'New Europe' flexes its muscle at Eurovision song contest

Serbia, 2007 winner thanks to Balkan bloc, hosts Saturday's final.

May 24, 2008

It's an annual celebration of glitz and kitsch. This year's entries in the Eurovision Song Contest include a singing puppet named Dustin the Turkey and a band of crooning pirates – though past winners include bona fide stars such as ABBA and Celine Dion.

But the 53-year-old pop contest, hosted this year by 2007 winner Serbia, is also sometimes a surprising stage for more serious geopolitical battles. As the top contestants from the 43 competing nations gear up for Saturday's final in Belgrade, Western nations are up in arms about New Europe's tendency to vote for neighbors.

An "iron curtain," complained BBC commentator Terry Wogan to The Telegraph newspaper, "has descended over Eurovision."
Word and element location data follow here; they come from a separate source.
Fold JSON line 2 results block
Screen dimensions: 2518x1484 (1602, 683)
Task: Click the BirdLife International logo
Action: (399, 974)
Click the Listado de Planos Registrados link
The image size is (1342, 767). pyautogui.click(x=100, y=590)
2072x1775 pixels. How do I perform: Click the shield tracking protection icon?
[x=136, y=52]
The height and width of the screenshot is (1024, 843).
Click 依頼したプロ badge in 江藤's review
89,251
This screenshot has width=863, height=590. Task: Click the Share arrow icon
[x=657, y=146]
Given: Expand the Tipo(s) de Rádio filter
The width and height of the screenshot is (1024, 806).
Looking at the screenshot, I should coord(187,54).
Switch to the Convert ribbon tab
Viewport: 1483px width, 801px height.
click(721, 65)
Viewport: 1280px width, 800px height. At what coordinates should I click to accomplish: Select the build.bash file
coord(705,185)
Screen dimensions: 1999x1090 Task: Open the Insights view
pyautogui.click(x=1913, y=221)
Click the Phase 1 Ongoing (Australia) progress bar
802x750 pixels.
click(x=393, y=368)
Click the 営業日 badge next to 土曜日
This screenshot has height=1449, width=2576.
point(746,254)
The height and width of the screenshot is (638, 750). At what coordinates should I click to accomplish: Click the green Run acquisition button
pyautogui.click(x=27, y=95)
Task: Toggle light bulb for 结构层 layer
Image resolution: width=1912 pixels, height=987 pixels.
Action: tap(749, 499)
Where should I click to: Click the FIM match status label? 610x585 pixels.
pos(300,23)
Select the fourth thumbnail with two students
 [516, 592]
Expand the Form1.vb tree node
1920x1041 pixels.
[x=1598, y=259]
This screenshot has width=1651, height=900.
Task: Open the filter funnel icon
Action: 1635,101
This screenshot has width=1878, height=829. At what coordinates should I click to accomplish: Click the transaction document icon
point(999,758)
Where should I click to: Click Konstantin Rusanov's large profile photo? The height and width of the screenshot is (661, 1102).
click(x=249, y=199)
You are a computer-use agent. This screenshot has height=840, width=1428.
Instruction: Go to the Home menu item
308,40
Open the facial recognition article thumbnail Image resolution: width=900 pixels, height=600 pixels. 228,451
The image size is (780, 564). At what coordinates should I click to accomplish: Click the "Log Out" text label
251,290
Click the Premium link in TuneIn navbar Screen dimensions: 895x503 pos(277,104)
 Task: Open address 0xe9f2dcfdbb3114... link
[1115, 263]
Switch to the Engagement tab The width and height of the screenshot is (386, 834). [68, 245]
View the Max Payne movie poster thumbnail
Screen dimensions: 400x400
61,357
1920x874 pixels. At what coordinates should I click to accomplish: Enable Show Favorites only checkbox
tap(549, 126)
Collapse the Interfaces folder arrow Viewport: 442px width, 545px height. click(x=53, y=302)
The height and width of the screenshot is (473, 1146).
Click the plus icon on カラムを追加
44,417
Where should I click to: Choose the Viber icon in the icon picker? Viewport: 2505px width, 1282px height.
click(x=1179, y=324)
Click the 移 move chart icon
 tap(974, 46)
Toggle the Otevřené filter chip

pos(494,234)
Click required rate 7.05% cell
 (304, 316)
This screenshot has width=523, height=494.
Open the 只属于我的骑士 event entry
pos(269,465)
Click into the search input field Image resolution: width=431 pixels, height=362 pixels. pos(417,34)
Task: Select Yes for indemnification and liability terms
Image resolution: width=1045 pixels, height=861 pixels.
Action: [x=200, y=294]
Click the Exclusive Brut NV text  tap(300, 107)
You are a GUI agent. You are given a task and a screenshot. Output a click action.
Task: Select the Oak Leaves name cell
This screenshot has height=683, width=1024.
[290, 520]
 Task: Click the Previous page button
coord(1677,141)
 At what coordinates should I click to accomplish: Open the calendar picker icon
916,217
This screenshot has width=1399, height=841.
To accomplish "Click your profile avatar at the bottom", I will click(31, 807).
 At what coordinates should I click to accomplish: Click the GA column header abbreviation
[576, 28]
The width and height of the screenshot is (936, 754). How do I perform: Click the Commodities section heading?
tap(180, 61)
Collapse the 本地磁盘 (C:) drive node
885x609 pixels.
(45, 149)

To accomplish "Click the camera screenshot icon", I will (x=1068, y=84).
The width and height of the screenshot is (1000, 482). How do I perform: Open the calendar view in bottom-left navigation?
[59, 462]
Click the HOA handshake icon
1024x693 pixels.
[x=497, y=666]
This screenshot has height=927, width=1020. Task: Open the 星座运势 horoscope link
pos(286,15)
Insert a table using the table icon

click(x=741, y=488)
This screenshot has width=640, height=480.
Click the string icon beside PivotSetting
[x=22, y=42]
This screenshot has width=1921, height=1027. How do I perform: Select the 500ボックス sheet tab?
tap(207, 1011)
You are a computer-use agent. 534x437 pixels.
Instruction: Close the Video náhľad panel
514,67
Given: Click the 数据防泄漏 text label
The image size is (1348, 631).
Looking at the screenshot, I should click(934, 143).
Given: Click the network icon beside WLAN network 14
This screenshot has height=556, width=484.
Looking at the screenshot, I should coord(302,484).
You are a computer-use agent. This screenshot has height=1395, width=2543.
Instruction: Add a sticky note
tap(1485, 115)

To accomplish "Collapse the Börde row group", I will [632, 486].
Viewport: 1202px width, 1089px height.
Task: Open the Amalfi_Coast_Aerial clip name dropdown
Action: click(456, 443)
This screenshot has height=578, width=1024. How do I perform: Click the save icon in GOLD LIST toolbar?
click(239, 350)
For many fans of Eurovision, the simmering political controversies and nationalistic wrangling that accompany the contest are as much fun to watch as the over-the-top acts themselves. The voting bloc allegations have also provided excellent fodder for academics, who have devoted substantial energy to analyzing Eurovision results and what voting patterns say about culture, alliances, and the expanding idea of Europe. Viewers vote by phone or text message, but points are allocated on a national basis – similar to the US electoral system in presidential races.

Derek Gatherer, a data analyst who number-crunches Eurovision results as a hobby and has published papers on his results, says there are three main voting blocs in Eurovision: the Balkan Bloc, the Viking Empire, and the Warsaw Pact, as well as a number of smaller voting partnerships, such as an enduring friendship between Greece and Cyprus.

He refutes other academics' claim that cultural factors explain the Eurovision voting trends.

"The argument against that is that the voting exchange is getting stronger," he says. "If it is the fact that people, for example, just happen to like Balkan sounding music, then the voting patterns wouldn't show they like those sounds more now than they did 10 years ago."

But Laura Spierdijk, an assistant professor of econometrics at the University of Groningen in The Netherlands and a Eurovision fan, disagrees. She and a colleague, Michel Vellekoop from the University of Twente's applied math department, also analyzed the data and say that regional preferences can be attributed to cultural similarities. In certain cases, they even found religious biases – Cyprus, for example, tends to award higher points to other Orthodox countries.

"What we see is that people assign people points to their neighbors, but you can explain that by the fact that people prefer songs coming from a related culture and in a similar language," she says. "That's very natural human behavior."

The biggest surprise, she said, was that in some cases, such as in the Balkans, "apparently cultural similarities even outweigh old feelings of being enemies."

The former Yugo-slavia is a case in point. Serbia won last year in part because six of its neighbors – including several ravaged by war in the 1990s – gave it the maximum number of points: Bosnia, Croatia, Macedonia, Montenegro (which had just seceded from Serbia), Slovenia, and Hungary.

The current controversy over voting blocs isn't the first time allegations of foul play have been made in relation to Eurovision. A new documentary alleges that in 1968 Spanish dictator Francisco Franco bribed judges to ensure that Spain won.

This year, the Eurovision contest is caught in the middle of a fierce Serbian and European divide over Kosovo's newly declared independence. Serbia's entry evokes a historic battle in Kosovo in 1389.

Come Saturday, Dr. Gatherer and Dr. Spierdijk will be watching not only the acts themselves, but how countries will cast their votes. "A lot of people feel indignant about this, about the gamesmanship in this international contest." says Gatherer. "I think it's hilarious."